*Action item*: An exact transcription of all the records, free of pictures, is the expected answer.
(Provided information)
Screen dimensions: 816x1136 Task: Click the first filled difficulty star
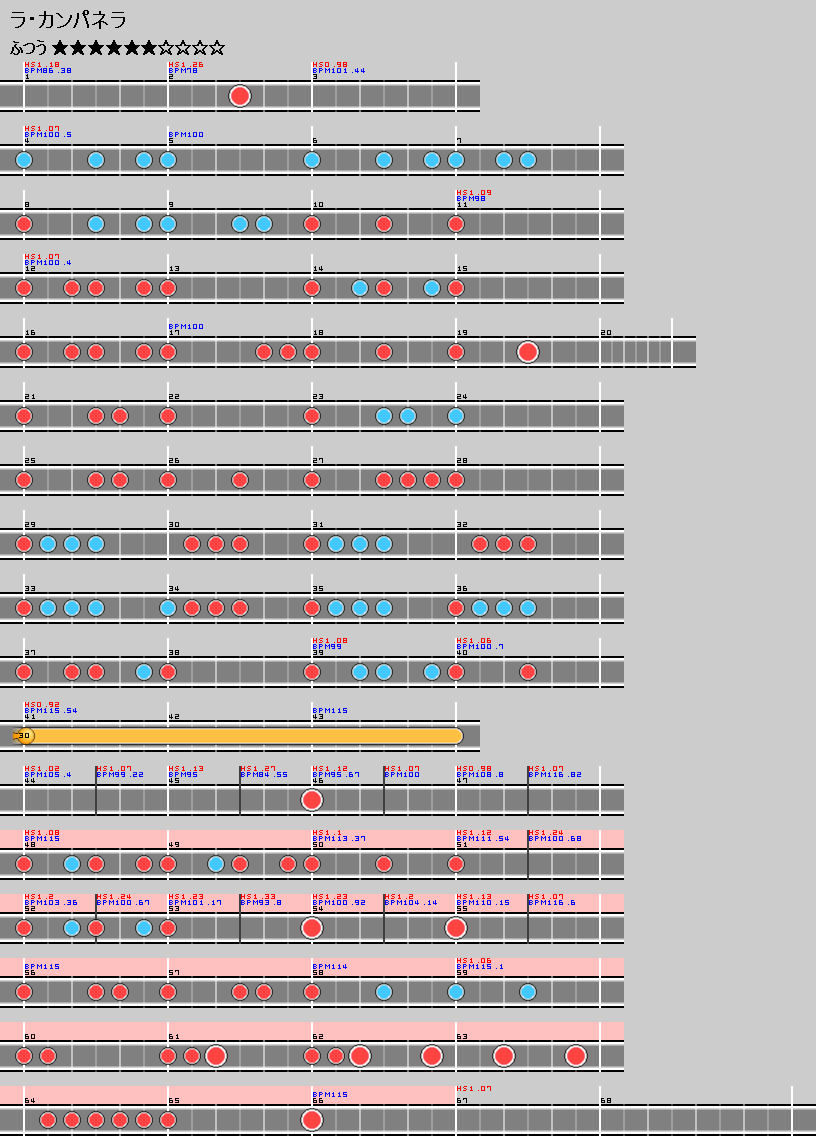[x=60, y=47]
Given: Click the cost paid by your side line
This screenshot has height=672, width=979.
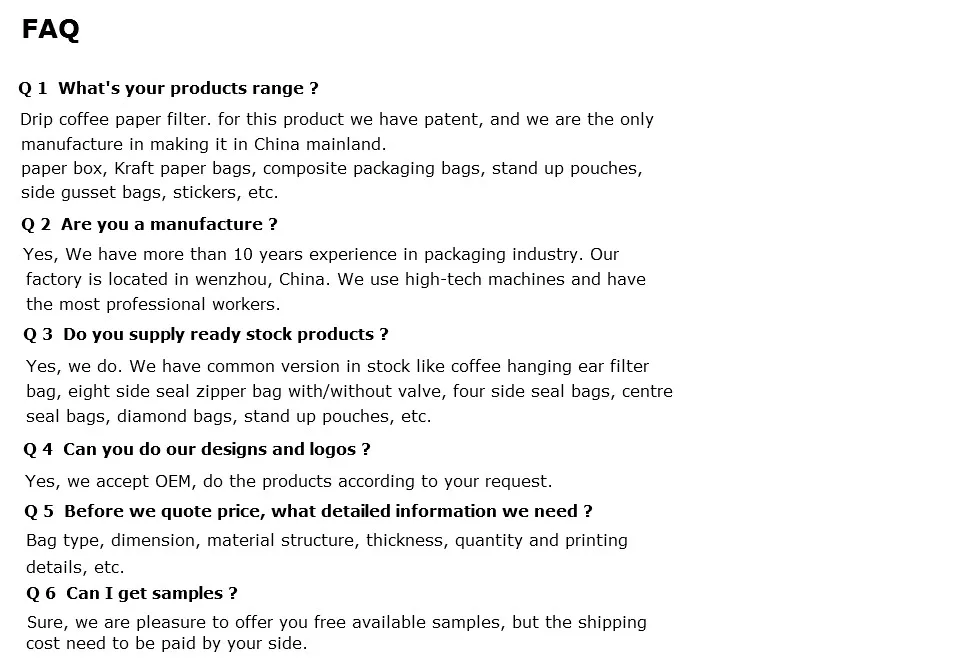Looking at the screenshot, I should (167, 644).
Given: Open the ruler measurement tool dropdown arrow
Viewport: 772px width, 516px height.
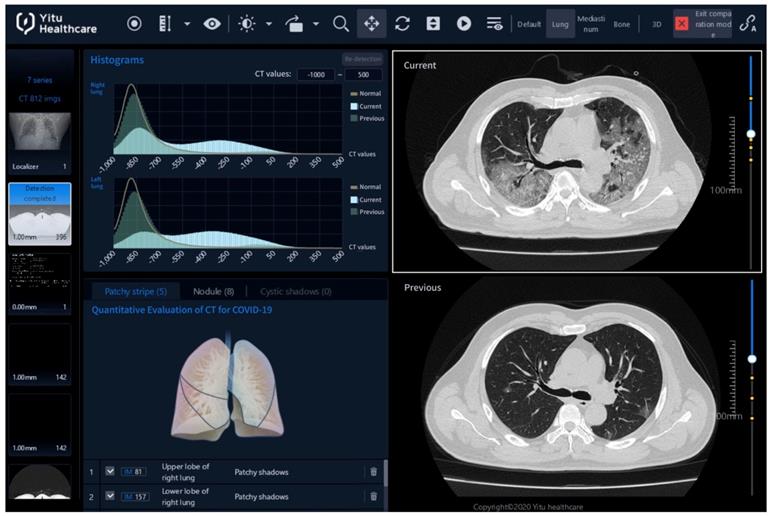Looking at the screenshot, I should [x=187, y=23].
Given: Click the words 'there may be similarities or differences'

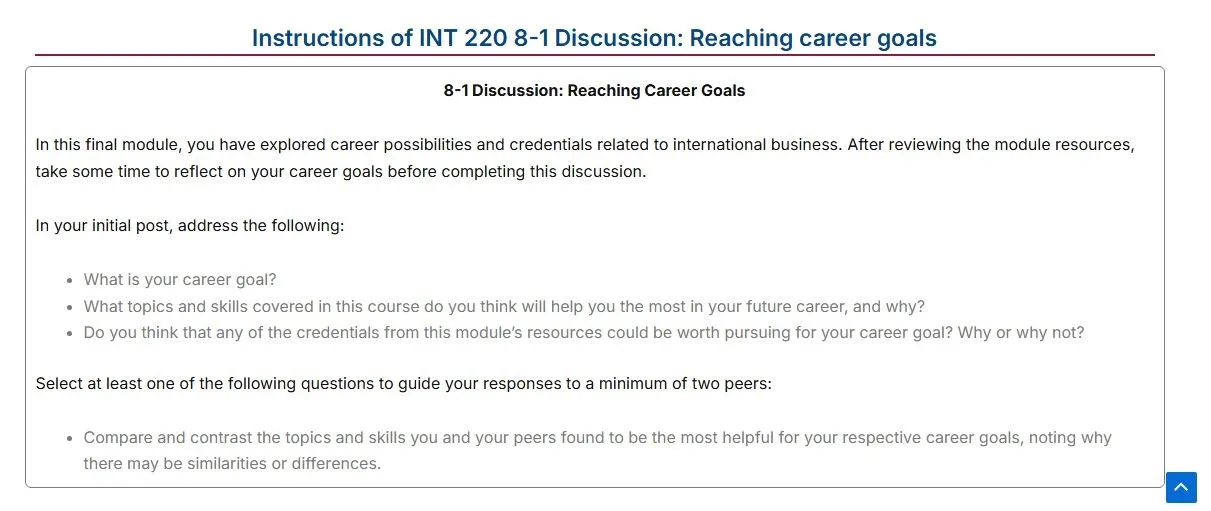Looking at the screenshot, I should tap(232, 464).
(End Provided information)
*Result for this task*:
Screen dimensions: 816x1136 Task: Click the first filled difficulty star
[x=60, y=47]
Given: Click the cost paid by your side line
This screenshot has height=672, width=979.
Looking at the screenshot, I should (167, 644).
Given: Open the ruler measurement tool dropdown arrow
Viewport: 772px width, 516px height.
Looking at the screenshot, I should [x=187, y=23].
Given: Click the words 'there may be similarities or differences'

Looking at the screenshot, I should tap(232, 464).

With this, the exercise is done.